### What to produce
In the data below, restate exactly the lines from the one with "Instruction: Click the 妖魔戰士項鍊 necklace icon" to the final line, both included, but not the pictures.
##### Records provided #####
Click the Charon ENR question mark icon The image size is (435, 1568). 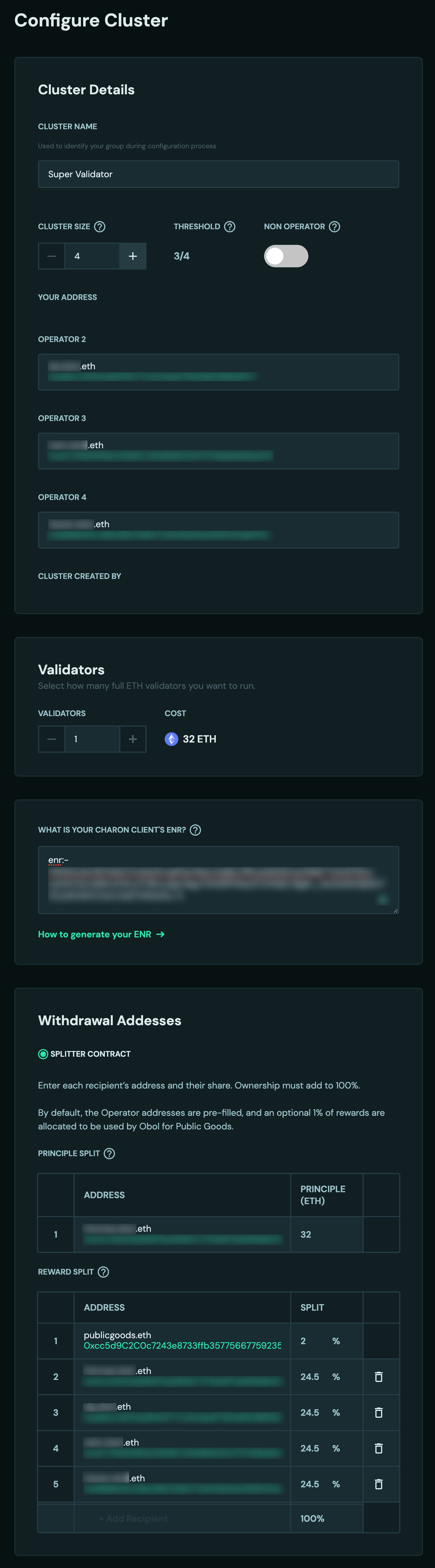[195, 830]
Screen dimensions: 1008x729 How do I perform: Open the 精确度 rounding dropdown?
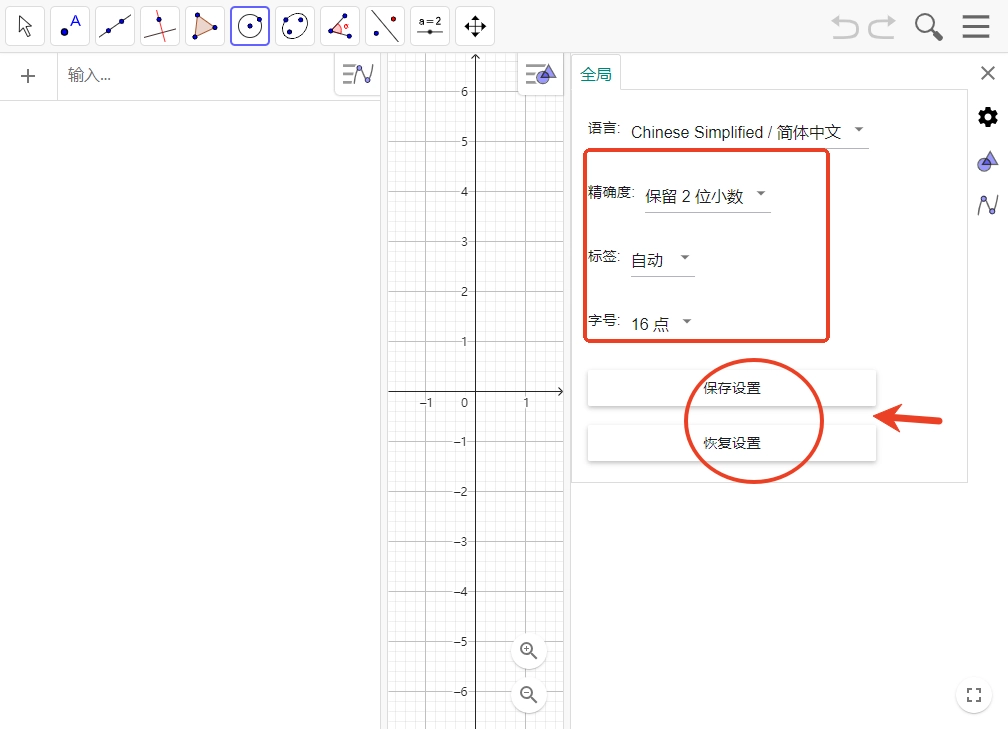pyautogui.click(x=707, y=196)
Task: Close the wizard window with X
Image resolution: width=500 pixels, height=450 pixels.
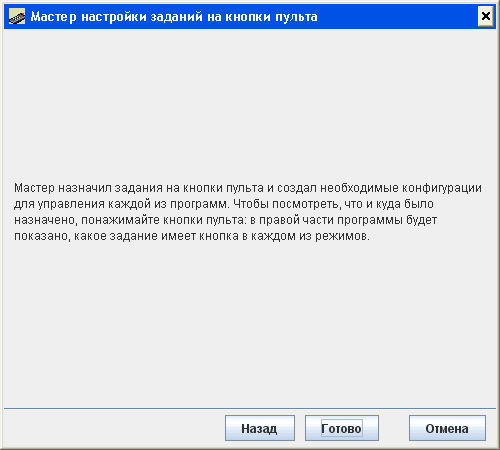Action: click(486, 16)
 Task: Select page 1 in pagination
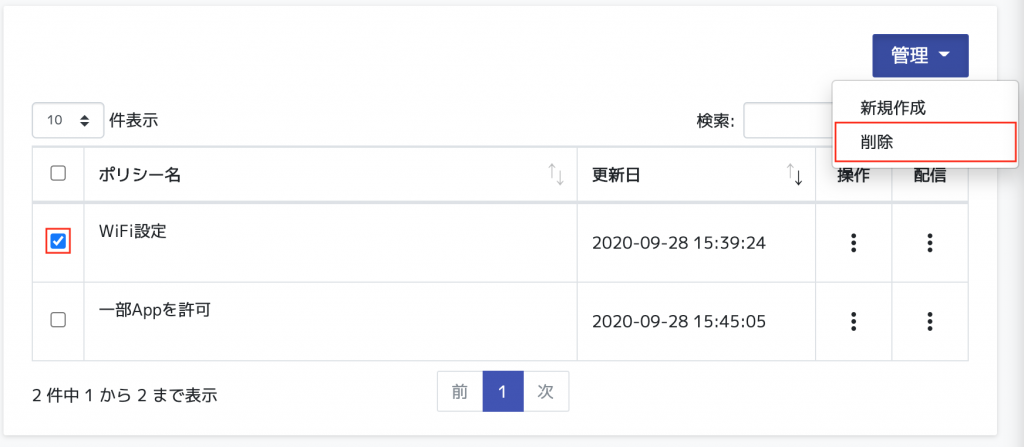click(503, 391)
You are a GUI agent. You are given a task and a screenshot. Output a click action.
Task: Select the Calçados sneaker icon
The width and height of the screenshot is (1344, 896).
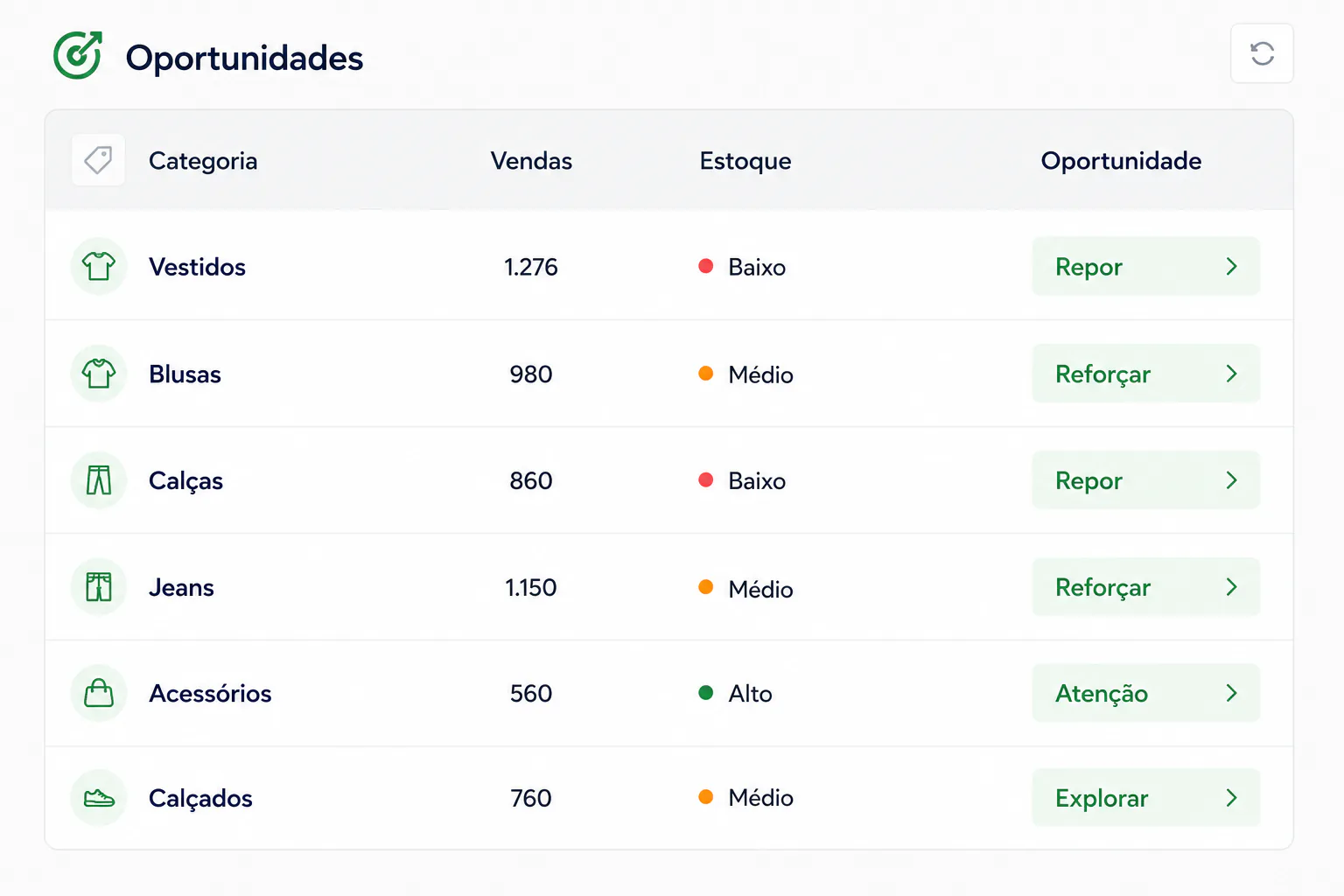click(x=99, y=798)
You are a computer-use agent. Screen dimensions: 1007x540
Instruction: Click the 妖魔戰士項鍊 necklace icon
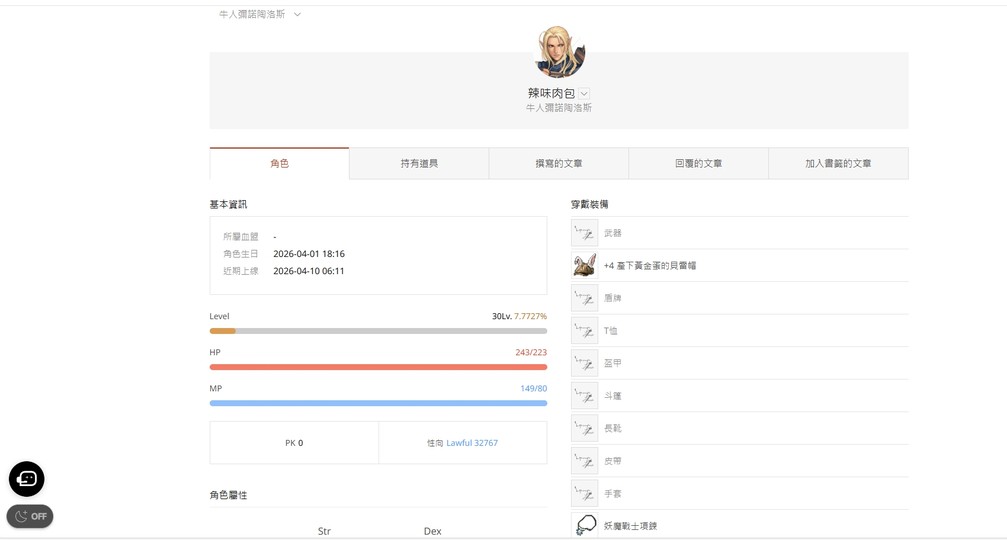584,525
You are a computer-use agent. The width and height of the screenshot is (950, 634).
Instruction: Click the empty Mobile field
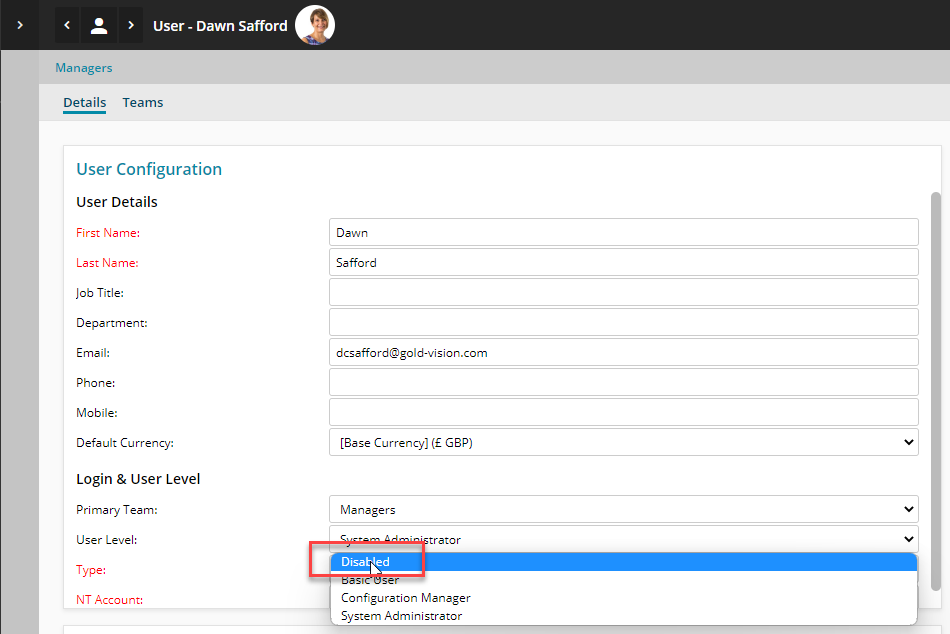623,412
#####
### Written solution
Instruction: Click the 妖魔戰士項鍊 necklace icon
584,525
You are a computer-use agent. The width and height of the screenshot is (950, 634).
Instruction: Click the empty Mobile field
623,412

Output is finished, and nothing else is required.